• [What is being asked]:
These records contain pictures, which must be left out; copy exactly the lines from the one with "930x690 pixels. How" up to and including the one with "Image resolution: width=1202".

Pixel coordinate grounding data
------
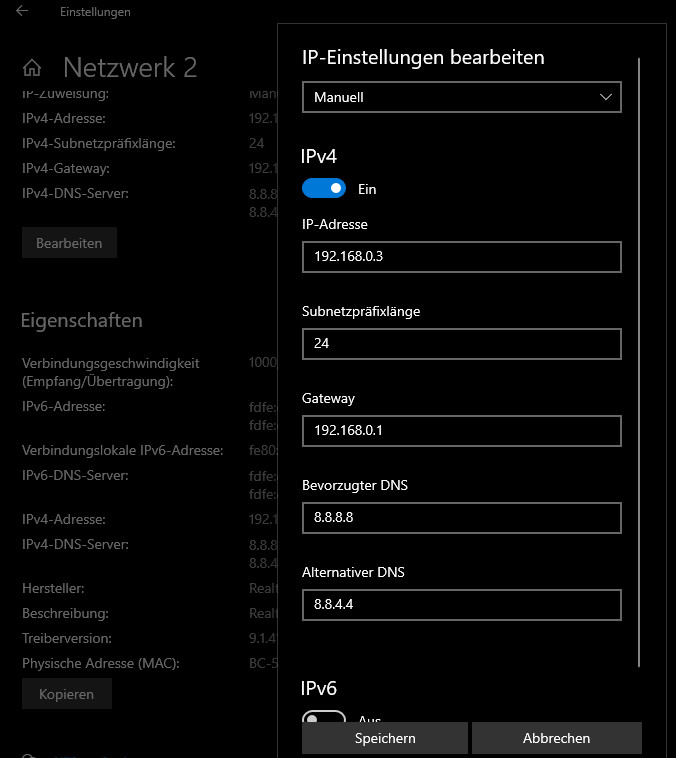Go back using the arrow icon

(x=22, y=12)
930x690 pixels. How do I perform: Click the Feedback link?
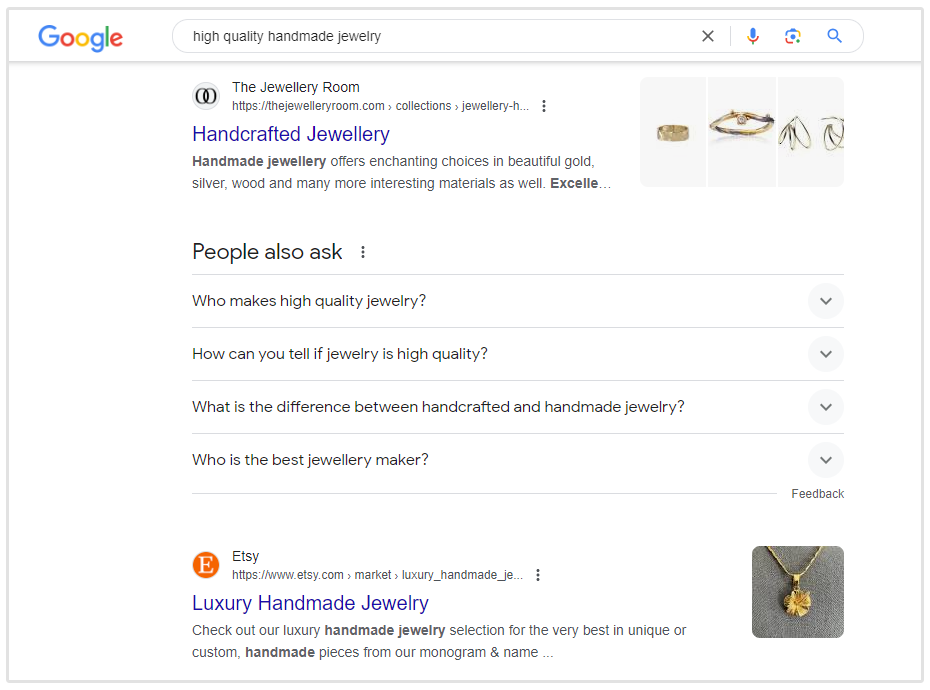(x=817, y=494)
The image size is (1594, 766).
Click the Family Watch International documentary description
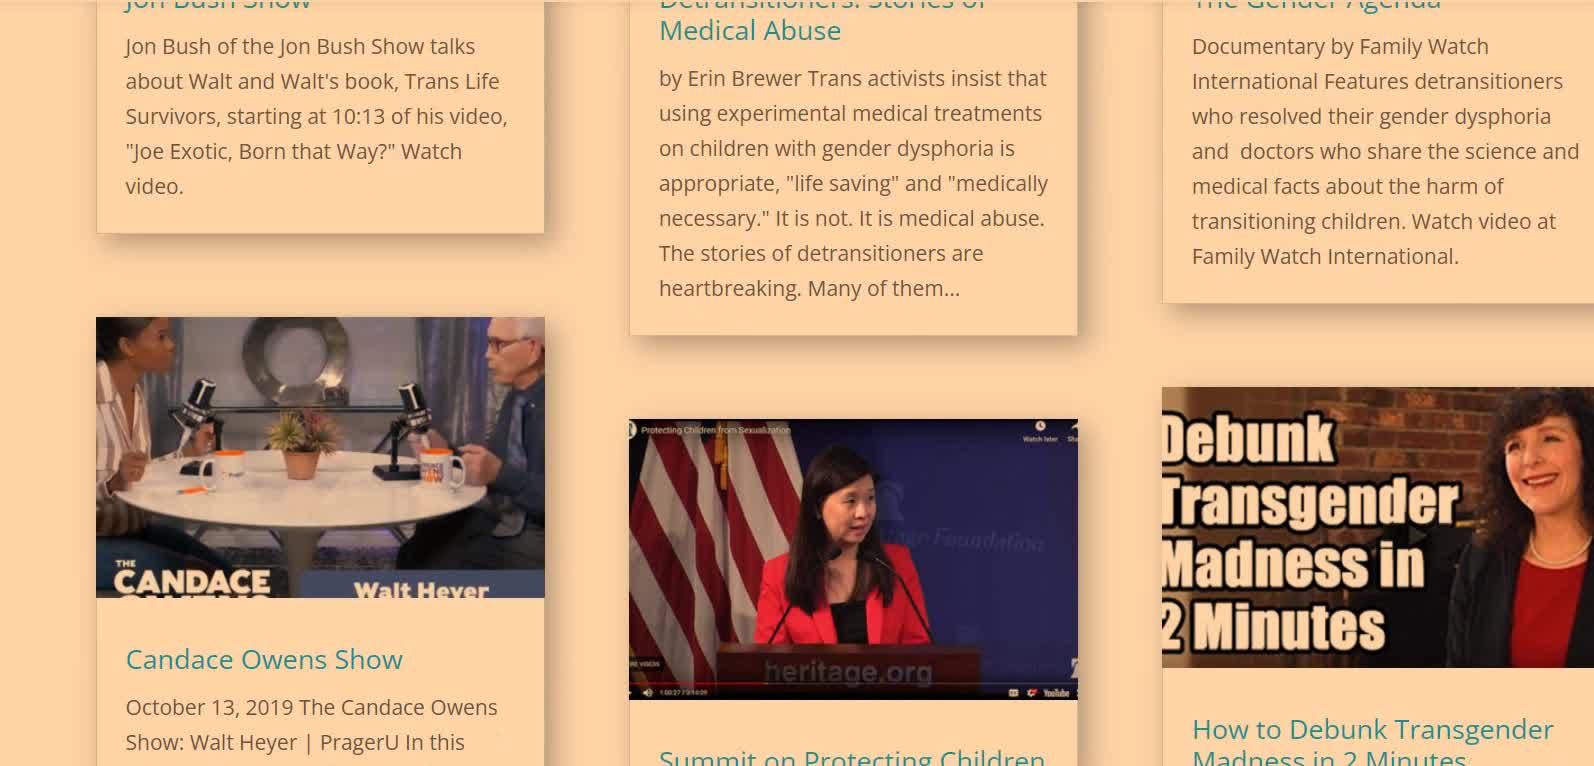tap(1385, 151)
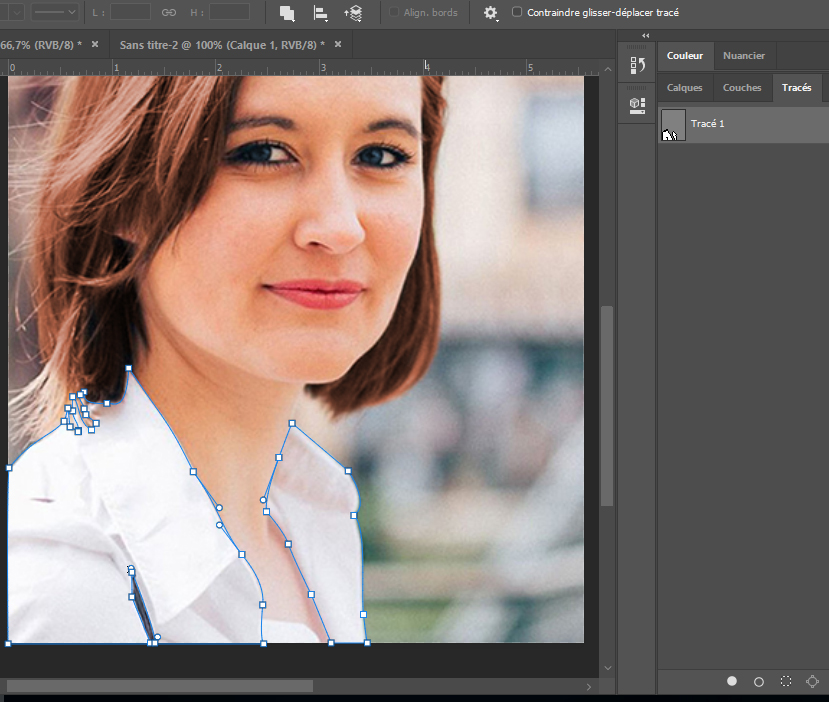Stroke path with brush icon
This screenshot has width=829, height=702.
[x=759, y=681]
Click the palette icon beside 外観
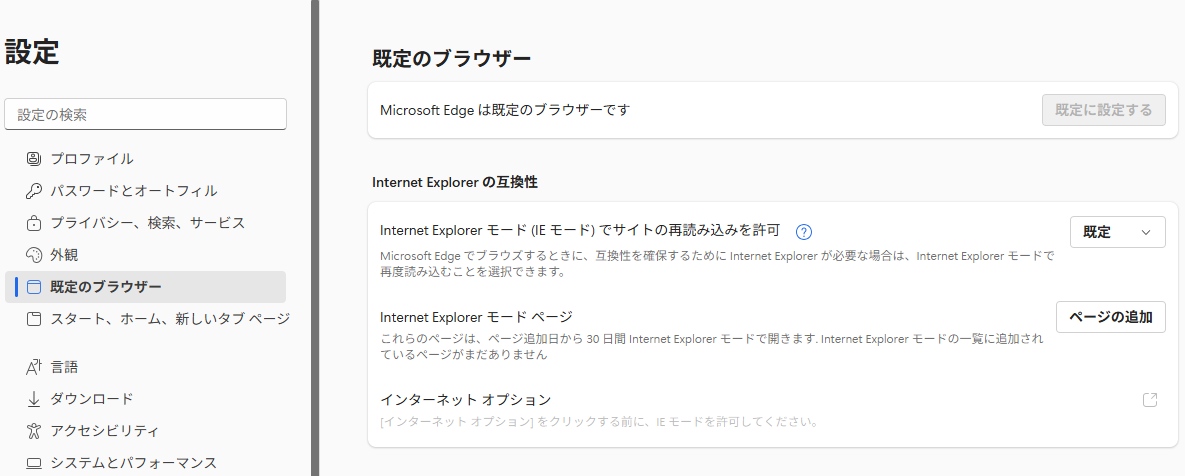 click(x=34, y=255)
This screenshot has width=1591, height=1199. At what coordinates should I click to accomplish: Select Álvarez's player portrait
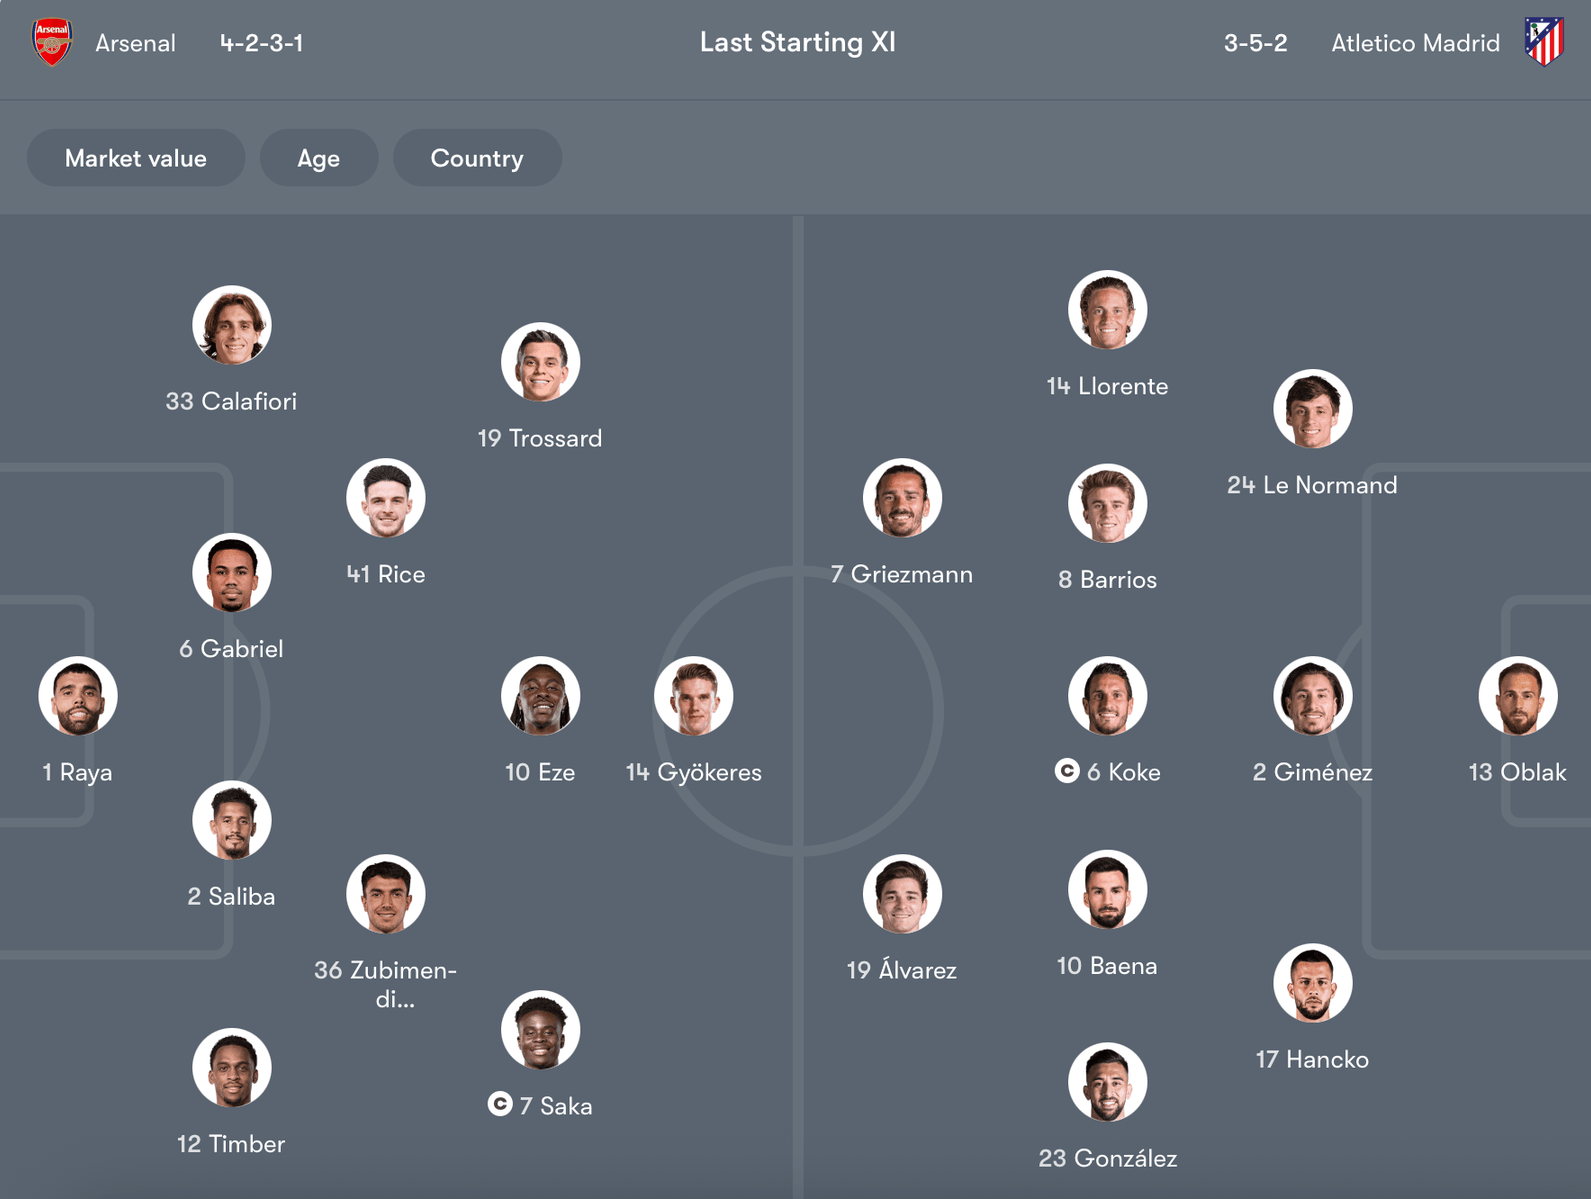click(902, 894)
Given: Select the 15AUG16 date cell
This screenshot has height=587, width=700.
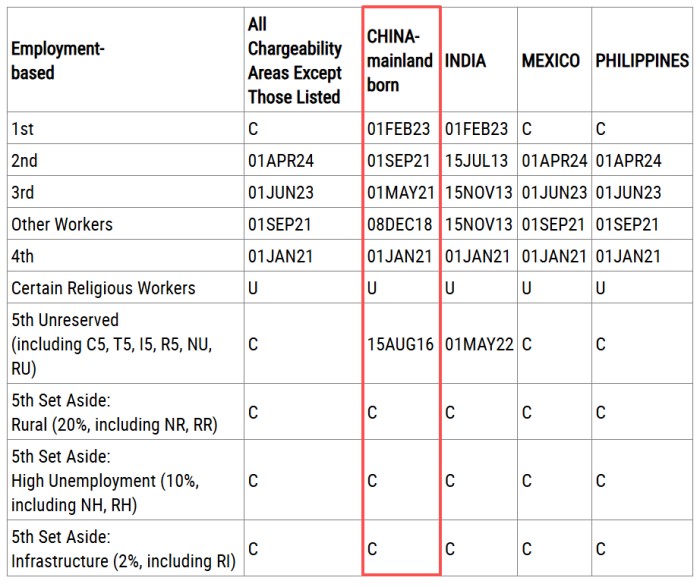Looking at the screenshot, I should [x=400, y=344].
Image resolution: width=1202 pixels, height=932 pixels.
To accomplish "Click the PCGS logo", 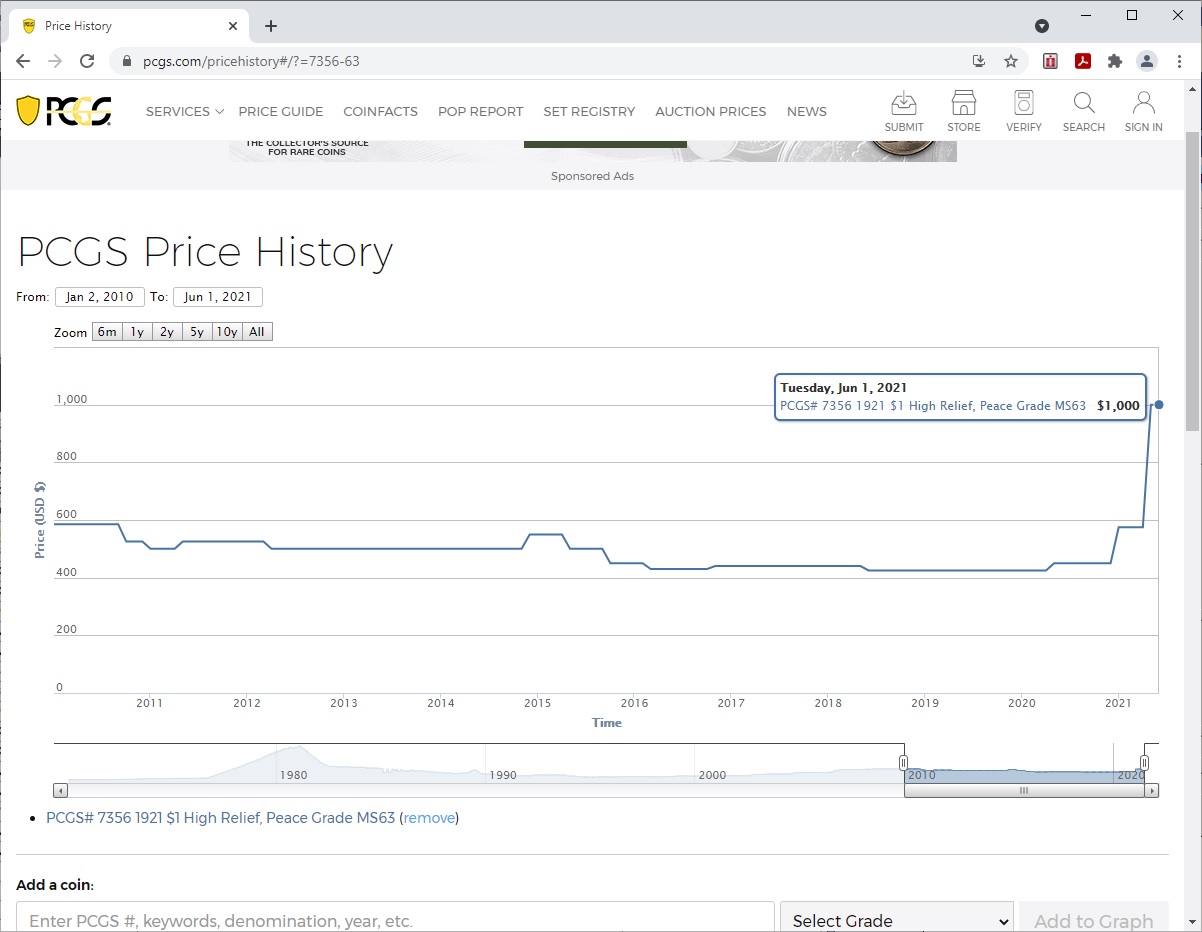I will 64,111.
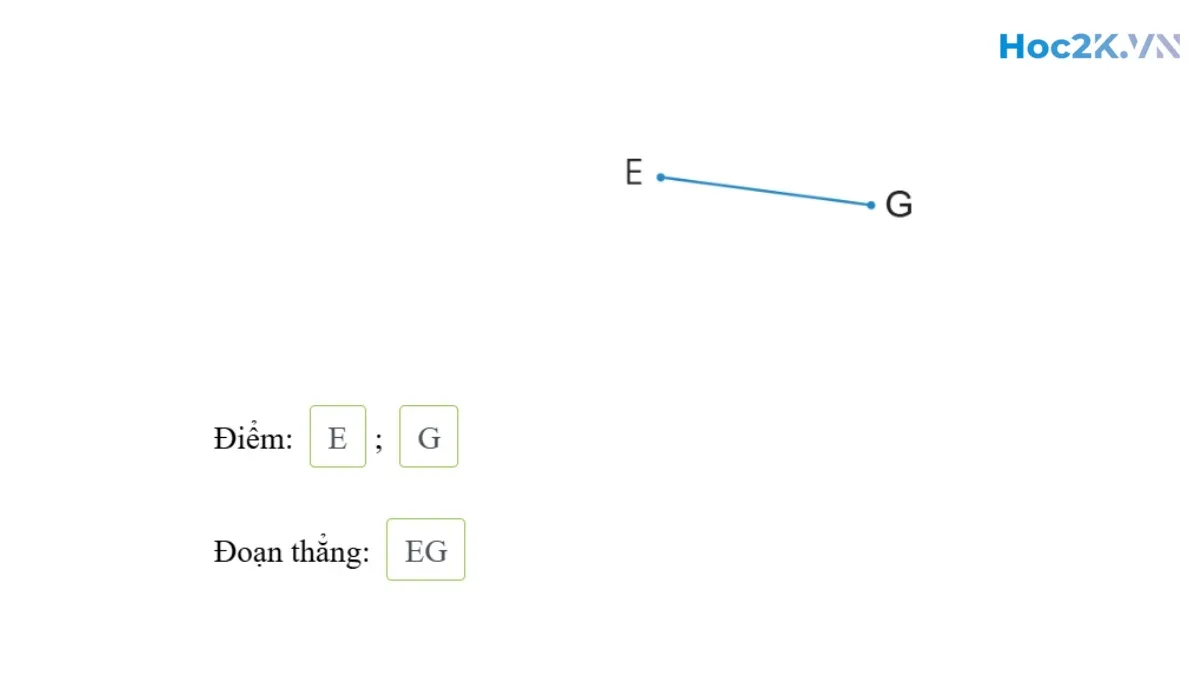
------
• [Task result]:
930x690 pixels. How do I perform: Click the Feedback link?
(x=817, y=494)
The image size is (1594, 766).
Click the Family Watch International documentary description
tap(1385, 151)
Stroke path with brush icon
This screenshot has width=829, height=702.
[x=759, y=681]
Click the palette icon beside 外観
 click(x=34, y=255)
This screenshot has width=1591, height=1199. At what coordinates should I click to accomplish: Select Álvarez's player portrait
click(902, 894)
Given: Select the 15AUG16 date cell
This screenshot has height=587, width=700.
Looking at the screenshot, I should [x=400, y=344].
Image resolution: width=1202 pixels, height=932 pixels.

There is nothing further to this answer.